Dataset excerpt

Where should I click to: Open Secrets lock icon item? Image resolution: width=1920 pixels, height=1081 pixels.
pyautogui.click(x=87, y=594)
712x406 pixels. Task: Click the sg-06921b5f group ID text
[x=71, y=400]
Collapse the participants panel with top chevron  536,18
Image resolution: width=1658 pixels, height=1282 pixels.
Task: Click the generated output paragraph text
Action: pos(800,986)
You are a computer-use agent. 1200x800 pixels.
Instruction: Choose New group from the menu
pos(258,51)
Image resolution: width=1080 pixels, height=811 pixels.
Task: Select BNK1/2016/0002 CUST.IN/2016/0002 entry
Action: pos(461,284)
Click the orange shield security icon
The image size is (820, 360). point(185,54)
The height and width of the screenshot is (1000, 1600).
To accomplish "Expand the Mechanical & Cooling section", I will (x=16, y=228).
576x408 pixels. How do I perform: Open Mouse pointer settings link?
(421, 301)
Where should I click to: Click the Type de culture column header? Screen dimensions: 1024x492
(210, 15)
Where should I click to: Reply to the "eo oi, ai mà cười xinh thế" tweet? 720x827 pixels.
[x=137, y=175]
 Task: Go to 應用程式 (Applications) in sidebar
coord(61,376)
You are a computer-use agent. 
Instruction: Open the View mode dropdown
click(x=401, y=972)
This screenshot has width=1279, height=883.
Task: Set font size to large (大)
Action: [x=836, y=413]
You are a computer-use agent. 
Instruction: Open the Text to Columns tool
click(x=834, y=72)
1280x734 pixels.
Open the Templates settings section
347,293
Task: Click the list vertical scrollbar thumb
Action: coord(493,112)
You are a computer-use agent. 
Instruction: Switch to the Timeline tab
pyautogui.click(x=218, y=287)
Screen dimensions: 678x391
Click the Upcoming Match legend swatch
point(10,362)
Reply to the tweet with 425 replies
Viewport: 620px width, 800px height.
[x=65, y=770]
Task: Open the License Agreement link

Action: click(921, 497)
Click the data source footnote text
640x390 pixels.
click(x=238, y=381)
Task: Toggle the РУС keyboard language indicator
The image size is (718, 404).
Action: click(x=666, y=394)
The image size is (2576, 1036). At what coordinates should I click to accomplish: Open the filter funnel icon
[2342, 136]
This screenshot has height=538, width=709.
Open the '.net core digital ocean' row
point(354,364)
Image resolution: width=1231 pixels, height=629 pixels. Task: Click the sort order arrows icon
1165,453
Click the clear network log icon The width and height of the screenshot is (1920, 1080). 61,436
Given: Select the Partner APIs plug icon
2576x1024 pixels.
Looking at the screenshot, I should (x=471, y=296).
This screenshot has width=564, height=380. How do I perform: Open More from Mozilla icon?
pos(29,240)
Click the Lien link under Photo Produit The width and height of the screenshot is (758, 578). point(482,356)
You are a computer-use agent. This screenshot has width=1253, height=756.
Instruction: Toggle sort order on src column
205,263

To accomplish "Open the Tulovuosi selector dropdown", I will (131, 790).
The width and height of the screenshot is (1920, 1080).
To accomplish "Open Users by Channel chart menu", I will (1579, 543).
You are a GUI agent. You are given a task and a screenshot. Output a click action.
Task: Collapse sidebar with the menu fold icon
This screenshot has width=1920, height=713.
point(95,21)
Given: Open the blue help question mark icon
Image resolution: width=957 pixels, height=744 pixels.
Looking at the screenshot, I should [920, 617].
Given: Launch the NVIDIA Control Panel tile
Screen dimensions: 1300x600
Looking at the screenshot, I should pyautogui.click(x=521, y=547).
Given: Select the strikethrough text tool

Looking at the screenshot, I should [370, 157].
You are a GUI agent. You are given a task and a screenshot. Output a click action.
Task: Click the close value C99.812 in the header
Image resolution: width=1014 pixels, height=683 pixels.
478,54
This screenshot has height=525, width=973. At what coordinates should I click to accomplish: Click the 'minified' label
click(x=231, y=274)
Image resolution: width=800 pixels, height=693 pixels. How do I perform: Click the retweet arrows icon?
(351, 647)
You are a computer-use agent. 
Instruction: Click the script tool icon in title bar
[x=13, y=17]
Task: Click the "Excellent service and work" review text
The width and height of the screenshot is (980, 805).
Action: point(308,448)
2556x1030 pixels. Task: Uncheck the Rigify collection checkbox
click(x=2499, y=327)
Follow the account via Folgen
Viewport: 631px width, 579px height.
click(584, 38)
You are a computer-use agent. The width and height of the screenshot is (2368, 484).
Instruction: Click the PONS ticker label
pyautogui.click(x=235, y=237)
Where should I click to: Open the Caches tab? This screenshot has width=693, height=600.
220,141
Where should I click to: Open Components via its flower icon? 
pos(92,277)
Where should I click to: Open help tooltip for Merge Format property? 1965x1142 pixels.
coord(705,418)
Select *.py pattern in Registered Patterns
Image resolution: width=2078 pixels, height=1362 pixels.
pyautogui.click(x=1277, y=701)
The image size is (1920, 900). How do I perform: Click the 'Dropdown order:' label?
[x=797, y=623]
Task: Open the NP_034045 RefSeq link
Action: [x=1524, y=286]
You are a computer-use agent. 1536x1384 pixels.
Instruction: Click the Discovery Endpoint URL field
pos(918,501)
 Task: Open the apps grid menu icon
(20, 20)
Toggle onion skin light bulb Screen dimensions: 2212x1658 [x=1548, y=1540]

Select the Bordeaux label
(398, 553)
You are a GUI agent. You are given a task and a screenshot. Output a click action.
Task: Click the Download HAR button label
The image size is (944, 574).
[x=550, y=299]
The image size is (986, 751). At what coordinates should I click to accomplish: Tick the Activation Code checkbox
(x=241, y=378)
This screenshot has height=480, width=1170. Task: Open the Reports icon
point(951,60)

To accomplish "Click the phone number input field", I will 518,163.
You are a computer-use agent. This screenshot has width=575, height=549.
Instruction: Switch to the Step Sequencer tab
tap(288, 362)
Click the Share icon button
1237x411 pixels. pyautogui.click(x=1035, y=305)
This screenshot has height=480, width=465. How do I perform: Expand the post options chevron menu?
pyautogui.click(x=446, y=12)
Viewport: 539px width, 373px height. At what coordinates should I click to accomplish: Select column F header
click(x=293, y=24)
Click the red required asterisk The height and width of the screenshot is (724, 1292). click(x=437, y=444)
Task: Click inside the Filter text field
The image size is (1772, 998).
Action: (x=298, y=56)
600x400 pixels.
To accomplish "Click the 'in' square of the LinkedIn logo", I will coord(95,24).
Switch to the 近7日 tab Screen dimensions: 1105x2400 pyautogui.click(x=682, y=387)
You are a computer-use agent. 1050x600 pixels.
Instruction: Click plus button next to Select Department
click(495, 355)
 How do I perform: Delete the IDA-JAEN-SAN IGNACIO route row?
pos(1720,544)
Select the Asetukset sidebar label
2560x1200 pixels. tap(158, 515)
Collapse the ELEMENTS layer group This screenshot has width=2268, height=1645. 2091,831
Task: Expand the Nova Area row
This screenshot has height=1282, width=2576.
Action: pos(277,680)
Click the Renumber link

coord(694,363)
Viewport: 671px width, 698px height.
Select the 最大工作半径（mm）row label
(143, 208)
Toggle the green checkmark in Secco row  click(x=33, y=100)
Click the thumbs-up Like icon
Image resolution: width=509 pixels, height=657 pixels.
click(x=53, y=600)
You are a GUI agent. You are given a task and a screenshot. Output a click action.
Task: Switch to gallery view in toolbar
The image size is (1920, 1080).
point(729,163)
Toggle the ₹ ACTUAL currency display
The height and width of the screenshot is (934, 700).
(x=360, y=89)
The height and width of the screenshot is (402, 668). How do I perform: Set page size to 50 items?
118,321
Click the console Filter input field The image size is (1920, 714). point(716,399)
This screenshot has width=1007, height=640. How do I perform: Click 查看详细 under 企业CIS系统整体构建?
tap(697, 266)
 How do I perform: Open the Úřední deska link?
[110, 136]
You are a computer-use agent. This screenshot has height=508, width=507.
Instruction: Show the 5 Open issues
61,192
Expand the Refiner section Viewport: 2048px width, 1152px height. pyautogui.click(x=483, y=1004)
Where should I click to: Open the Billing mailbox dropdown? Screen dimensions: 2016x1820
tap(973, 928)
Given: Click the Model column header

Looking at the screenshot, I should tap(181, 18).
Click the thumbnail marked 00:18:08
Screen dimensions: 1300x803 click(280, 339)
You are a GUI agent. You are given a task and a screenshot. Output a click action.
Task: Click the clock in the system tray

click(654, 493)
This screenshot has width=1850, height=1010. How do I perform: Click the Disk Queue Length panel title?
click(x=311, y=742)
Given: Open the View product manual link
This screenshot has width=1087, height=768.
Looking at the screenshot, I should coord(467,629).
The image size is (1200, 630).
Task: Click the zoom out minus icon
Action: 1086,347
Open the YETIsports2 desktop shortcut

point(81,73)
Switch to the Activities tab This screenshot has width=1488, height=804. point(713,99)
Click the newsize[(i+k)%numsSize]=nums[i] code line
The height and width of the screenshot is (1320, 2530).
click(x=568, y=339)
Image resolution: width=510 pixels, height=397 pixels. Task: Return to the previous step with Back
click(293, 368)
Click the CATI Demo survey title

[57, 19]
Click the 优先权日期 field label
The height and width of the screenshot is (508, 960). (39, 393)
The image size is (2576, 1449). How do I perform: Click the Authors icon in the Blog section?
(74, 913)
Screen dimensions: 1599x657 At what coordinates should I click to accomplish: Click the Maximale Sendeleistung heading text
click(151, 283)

Prompt:
Output the lines of the listing from its beginning through the line containing "click(x=238, y=381)", inclusive, reproducing each one exactly.

Answer to the problem:
Where should I click to: Open Secrets lock icon item? Image resolution: width=1920 pixels, height=1081 pixels.
pyautogui.click(x=87, y=594)
712x406 pixels. Task: Click the sg-06921b5f group ID text
[x=71, y=400]
Collapse the participants panel with top chevron  536,18
Image resolution: width=1658 pixels, height=1282 pixels.
Task: Click the generated output paragraph text
Action: pos(800,986)
You are a computer-use agent. 1200x800 pixels.
Instruction: Choose New group from the menu
pos(258,51)
Image resolution: width=1080 pixels, height=811 pixels.
Task: Select BNK1/2016/0002 CUST.IN/2016/0002 entry
Action: pos(461,284)
Click the orange shield security icon
The image size is (820, 360). point(185,54)
The height and width of the screenshot is (1000, 1600).
To accomplish "Expand the Mechanical & Cooling section", I will (x=16, y=228).
576x408 pixels. How do I perform: Open Mouse pointer settings link?
(421, 301)
Where should I click to: Click the Type de culture column header? Screen dimensions: 1024x492
(210, 15)
Where should I click to: Reply to the "eo oi, ai mà cười xinh thế" tweet? 720x827 pixels.
[x=137, y=175]
 Task: Go to 應用程式 (Applications) in sidebar
coord(61,376)
You are a computer-use agent. 
Instruction: Open the View mode dropdown
click(x=401, y=972)
This screenshot has width=1279, height=883.
Task: Set font size to large (大)
Action: [x=836, y=413]
You are a computer-use agent. 
Instruction: Open the Text to Columns tool
click(x=834, y=72)
1280x734 pixels.
Open the Templates settings section
347,293
Task: Click the list vertical scrollbar thumb
Action: coord(493,112)
You are a computer-use agent. 
Instruction: Switch to the Timeline tab
pyautogui.click(x=218, y=287)
Screen dimensions: 678x391
Click the Upcoming Match legend swatch
point(10,362)
Reply to the tweet with 425 replies
Viewport: 620px width, 800px height.
[x=65, y=770]
Task: Open the License Agreement link

Action: click(921, 497)
Click the data source footnote text
640x390 pixels.
click(x=238, y=381)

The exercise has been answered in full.